▶ **Data in this exercise**:
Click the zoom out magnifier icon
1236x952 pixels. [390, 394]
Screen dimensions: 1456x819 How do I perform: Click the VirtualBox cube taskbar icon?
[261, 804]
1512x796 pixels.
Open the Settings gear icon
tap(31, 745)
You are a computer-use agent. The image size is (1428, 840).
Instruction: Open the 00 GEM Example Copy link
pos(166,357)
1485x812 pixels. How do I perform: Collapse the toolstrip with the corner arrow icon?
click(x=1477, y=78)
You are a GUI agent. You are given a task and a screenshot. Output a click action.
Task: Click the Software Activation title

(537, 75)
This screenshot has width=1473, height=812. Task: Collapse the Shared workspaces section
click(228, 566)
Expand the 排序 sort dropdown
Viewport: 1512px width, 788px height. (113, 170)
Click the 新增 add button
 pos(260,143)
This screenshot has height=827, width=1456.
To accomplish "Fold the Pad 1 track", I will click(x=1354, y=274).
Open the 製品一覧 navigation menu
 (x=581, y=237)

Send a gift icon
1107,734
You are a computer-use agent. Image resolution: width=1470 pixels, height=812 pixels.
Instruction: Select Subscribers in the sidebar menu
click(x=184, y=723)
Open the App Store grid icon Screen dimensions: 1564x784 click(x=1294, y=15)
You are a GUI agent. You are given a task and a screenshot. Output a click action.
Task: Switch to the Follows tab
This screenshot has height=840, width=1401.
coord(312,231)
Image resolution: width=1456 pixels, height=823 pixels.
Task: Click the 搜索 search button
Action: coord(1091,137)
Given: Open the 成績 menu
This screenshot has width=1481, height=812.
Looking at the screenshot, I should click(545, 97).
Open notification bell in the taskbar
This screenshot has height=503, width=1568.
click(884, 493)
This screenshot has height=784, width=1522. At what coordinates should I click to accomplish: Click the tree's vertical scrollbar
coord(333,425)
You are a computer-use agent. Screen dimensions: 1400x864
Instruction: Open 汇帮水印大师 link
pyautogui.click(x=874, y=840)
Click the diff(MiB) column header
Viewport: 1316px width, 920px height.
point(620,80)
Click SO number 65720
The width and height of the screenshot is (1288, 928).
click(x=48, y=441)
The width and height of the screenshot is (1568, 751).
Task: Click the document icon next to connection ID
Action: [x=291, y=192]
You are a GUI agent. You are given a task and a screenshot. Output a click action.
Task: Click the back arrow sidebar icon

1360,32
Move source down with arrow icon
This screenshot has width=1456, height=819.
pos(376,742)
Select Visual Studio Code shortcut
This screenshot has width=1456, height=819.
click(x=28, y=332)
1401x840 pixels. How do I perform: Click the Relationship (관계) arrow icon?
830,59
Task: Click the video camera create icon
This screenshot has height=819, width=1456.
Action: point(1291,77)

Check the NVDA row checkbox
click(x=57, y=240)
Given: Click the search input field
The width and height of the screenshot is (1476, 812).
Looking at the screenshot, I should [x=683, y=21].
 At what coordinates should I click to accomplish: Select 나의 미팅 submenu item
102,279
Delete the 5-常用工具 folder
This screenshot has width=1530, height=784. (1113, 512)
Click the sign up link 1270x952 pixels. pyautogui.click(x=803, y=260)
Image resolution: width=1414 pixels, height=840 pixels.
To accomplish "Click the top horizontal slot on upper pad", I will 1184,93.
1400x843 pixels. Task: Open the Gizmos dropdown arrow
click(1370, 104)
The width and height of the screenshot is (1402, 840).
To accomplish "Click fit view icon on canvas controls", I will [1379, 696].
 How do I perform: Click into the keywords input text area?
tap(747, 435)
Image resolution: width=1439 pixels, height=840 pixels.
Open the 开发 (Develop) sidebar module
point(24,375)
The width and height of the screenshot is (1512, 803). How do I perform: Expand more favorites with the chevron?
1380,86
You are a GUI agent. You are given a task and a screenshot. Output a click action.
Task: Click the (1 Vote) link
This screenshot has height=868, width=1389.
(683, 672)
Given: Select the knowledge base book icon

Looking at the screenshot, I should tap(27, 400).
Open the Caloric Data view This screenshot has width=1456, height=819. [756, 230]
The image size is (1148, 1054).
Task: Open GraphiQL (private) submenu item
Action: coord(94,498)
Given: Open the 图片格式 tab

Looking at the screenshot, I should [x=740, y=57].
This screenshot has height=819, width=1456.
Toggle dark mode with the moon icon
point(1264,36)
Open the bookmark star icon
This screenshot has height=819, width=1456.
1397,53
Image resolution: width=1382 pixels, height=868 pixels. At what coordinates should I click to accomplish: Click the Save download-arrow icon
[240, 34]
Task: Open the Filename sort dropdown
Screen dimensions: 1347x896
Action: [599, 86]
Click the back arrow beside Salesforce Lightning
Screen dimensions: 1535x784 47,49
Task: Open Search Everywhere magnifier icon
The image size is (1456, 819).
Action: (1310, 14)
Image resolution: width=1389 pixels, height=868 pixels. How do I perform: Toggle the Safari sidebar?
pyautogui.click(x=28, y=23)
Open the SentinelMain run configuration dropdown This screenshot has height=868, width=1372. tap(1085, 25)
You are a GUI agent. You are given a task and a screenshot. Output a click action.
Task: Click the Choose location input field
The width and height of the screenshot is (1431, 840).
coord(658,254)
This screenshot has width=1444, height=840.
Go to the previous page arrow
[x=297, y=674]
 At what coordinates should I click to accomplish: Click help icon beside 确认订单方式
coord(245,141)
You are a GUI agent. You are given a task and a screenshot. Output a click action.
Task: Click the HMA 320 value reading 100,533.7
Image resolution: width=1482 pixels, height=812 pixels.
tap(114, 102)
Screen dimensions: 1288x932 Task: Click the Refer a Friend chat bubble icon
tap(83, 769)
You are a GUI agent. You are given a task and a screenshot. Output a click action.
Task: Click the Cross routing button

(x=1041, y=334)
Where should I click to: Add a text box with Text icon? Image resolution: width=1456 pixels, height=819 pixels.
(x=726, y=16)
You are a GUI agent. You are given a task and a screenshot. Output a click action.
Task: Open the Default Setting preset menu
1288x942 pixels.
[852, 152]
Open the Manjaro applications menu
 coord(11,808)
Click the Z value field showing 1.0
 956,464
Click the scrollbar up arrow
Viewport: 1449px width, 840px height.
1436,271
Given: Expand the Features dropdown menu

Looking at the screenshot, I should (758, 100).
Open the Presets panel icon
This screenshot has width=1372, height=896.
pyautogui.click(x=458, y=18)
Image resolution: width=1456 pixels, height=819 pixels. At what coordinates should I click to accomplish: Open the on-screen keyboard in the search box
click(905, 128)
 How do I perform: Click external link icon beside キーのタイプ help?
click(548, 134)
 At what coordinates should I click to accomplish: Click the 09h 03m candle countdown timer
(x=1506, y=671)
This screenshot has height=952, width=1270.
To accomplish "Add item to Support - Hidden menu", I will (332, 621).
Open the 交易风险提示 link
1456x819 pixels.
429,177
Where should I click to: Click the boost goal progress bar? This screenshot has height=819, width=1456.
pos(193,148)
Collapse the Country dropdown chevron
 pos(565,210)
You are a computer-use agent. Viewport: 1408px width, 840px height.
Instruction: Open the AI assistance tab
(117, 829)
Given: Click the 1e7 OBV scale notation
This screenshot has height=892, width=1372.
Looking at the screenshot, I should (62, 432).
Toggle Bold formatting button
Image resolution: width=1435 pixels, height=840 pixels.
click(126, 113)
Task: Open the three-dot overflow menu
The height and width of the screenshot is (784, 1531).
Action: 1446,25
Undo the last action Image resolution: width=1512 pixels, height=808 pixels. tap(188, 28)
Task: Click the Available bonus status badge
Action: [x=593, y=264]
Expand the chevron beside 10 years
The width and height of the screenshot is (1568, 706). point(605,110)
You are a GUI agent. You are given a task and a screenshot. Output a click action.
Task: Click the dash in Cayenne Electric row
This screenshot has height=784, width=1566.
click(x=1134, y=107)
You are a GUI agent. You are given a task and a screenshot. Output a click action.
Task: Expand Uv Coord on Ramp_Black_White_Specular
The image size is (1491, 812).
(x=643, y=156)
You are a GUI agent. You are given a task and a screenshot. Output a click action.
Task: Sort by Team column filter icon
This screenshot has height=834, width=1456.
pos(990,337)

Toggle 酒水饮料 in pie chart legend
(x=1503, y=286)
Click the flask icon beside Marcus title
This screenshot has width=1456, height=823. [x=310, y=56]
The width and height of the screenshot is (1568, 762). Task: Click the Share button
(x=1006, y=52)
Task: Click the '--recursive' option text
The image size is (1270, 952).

▶ **Work request**:
Once you find the string "computer" in a line of the records, copy that line.

▶ **Result for this task**:
You are a computer-use agent. The image size is (1428, 840).
You are a computer-use agent. Image resolution: width=1470 pixels, height=812 pixels.
You are a computer-use agent. Screen dimensions: 1400x864
You are a computer-use agent. Viewport: 1408px width, 840px height.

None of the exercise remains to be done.